La distanza tra le parti emerge soprattutto sul nucleare. Trump, di concerto con Benjamin Netanyahu, insiste su una linea di azzeramento: «Non ci sarà alcun arricchimento dell’uranio». Teheran, al contrario, non sembra disposta a rinunciare al proprio programma, considerato un pilastro della sua sovranità strategica. Accanto al nucleare, il secondo nodo da sciogliere è quello economico. Washington apre alla possibilità di ridurre le sanzioni, ma contemporaneamente alza il livello dello scontro minacciando misure punitive: «A qualsiasi Paese che fornisca armamenti all’Iran verranno applicati dazi al 50%, senza alcuna deroga o esenzione».
Il punto d’attrito maggiore, tuttavia, resta Hormuz. Gli Stati Uniti hanno accettato la tregua a condizione di una riapertura «completa, immediata e sicura» dello Stretto. L’Iran, invece, parla di un’apertura «limitata e controllata», subordinata a un’intesa più ampia.

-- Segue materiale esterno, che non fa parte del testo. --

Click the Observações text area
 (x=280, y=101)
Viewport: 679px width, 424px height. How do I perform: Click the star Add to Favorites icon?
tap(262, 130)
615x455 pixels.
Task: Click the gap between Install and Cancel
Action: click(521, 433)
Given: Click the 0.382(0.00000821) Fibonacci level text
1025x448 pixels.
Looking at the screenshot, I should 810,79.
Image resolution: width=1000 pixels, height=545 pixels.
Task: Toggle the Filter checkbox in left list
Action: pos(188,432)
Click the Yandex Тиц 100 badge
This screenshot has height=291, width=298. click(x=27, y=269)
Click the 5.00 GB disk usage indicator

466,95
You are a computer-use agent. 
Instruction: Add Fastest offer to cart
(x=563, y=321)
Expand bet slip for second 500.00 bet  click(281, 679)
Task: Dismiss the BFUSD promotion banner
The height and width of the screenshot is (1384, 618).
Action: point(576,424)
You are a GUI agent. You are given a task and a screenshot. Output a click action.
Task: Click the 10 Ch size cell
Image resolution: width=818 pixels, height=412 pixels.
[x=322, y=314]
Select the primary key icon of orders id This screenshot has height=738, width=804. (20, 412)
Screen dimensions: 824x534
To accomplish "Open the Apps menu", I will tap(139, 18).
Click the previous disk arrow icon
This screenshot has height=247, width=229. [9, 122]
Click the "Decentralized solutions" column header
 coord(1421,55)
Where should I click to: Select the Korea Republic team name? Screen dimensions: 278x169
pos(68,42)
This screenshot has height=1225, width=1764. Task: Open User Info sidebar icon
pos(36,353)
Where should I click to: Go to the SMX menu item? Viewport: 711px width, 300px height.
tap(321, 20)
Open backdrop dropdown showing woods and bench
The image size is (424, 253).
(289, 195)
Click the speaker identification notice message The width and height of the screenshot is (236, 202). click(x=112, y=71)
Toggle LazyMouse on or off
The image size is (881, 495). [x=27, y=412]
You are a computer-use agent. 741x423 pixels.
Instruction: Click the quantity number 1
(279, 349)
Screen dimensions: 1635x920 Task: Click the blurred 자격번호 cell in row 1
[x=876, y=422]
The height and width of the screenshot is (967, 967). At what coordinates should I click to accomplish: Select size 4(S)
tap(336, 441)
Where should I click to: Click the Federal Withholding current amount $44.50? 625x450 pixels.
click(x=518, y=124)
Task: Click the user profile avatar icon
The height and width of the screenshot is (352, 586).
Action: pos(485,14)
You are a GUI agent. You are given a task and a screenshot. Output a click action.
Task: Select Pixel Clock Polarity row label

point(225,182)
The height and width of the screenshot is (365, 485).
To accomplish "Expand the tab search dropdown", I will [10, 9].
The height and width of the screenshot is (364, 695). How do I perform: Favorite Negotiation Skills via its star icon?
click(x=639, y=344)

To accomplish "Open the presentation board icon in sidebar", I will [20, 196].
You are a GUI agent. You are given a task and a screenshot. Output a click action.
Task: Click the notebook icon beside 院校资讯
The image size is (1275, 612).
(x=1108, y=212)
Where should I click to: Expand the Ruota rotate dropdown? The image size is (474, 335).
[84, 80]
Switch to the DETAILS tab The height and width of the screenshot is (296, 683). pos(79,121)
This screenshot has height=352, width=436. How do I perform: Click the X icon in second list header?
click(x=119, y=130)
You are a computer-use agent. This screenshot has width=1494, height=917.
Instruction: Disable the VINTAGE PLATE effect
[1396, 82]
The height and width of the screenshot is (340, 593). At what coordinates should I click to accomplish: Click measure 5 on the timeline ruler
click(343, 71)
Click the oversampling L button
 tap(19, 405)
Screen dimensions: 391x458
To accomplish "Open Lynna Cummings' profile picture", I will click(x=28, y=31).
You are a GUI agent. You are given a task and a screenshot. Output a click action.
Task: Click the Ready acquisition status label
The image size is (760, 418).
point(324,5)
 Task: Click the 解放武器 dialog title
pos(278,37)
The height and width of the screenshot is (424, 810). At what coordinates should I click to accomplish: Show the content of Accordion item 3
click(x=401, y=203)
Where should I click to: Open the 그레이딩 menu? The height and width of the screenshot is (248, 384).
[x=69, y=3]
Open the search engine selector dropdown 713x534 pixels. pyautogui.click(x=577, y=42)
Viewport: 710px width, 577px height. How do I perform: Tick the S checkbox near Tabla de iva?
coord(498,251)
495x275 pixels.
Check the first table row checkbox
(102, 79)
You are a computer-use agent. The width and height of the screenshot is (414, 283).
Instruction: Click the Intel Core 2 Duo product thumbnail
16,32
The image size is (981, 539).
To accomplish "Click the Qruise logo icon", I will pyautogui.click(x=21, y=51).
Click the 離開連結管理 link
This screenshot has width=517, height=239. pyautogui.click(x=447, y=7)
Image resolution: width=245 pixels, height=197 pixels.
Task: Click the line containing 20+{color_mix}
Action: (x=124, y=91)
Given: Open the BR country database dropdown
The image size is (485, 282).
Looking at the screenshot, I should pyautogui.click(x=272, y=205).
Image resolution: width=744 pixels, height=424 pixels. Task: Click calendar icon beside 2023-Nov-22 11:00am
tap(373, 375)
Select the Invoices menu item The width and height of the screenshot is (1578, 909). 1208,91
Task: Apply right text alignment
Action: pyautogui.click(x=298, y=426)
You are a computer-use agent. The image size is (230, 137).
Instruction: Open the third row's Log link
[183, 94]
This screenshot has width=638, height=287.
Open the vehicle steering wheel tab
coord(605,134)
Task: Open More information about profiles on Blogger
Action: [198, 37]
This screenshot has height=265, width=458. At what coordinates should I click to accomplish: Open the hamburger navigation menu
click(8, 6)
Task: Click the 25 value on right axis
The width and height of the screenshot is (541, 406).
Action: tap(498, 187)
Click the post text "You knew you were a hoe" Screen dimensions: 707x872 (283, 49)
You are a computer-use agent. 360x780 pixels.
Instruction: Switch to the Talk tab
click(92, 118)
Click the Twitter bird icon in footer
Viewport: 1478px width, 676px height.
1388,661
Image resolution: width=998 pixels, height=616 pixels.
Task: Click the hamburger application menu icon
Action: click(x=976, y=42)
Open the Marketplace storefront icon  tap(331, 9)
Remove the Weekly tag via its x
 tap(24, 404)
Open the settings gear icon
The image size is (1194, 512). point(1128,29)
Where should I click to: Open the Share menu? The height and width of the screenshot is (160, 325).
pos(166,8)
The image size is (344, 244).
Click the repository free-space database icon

Il rischio è evidente: trasformare una rotta energetica globale, finora sostanzialmente libera, in uno strumento di pressione politica. Non a caso, dopo il passaggio delle prime due navi, gli iraniani hanno bloccato di nuovo il traffico a causa dei violenti raid israeliani su Beirut. Ed è proprio il Libano a mostrare i limiti della tregua. Gli attacchi dell’Idf contro Hezbollah proseguono e, come ha chiarito Trump, si tratta di «scaramucce separate» non incluse nell’accordo. Una distinzione che però Teheran contesta: una delle condizioni per porre fine al conflitto, ha affermato il presidente iraniano, Masoud Pezeshkian, è un cessate il fuoco in Libano.
In questo scenario teso e allo stesso tempo confuso, chi ci guadagna è soprattutto la Cina. Pechino è da anni il principale partner economico dell’Iran e il suo primo acquirente di petrolio. Un eventuale allentamento delle restrizioni e una riapertura controllata di Hormuz, pertanto, rischiano di rafforzare ulteriormente questo asse, offrendo a Teheran nuove risorse e a Pechino - che ha confermato un dialogo ad alto livello con la Casa bianca - una leva geopolitica ancora più solida in Medio Oriente, che finirebbe per ridurre ulteriormente il peso degli Usa.
Anche sul piano politico, l’intesa mostra crepe evidenti. Israele, come riferito dal Wall Street Journal, sarebbe stato informato solo all’ultimo del cessate il fuoco e non avrebbe gradito i termini dell’accordo. E la stessa Casa Bianca ha precisato che il piano in dieci punti diffuso dall’Iran «non è quello in discussione» nei colloqui. Lo stesso Trump, tagliando corto, ha detto: «C’è solo un gruppo di punti significativi che sono accettabili per gli Stati Uniti e ne discuteremo a porte chiuse». Il New York Times ha spiegato che, oltre al nucleare, Washington pretende anche la riduzione della gittata dei missili balistici iraniani: un ulteriore segnale di quanto le due parti stiano negoziando senza una base comune realmente condivisa.
La sensazione, insomma, è che il negoziato proceda più per impellente necessità che per reale convergenza. A questo punto, il rischio è che, nel tentativo di disinnescare la crisi, si finisca per creare un problema più grande di quello che si voleva risolvere: riaprire lo Stretto in cambio di pedaggi e concessioni che legittimano il controllo iraniano, trasformando il nucleare in una leva negoziale permanente. In questo modo, è chiaro, gli Stati Uniti rischiano di trovarsi in una posizione meno solida di quella precedente al conflitto.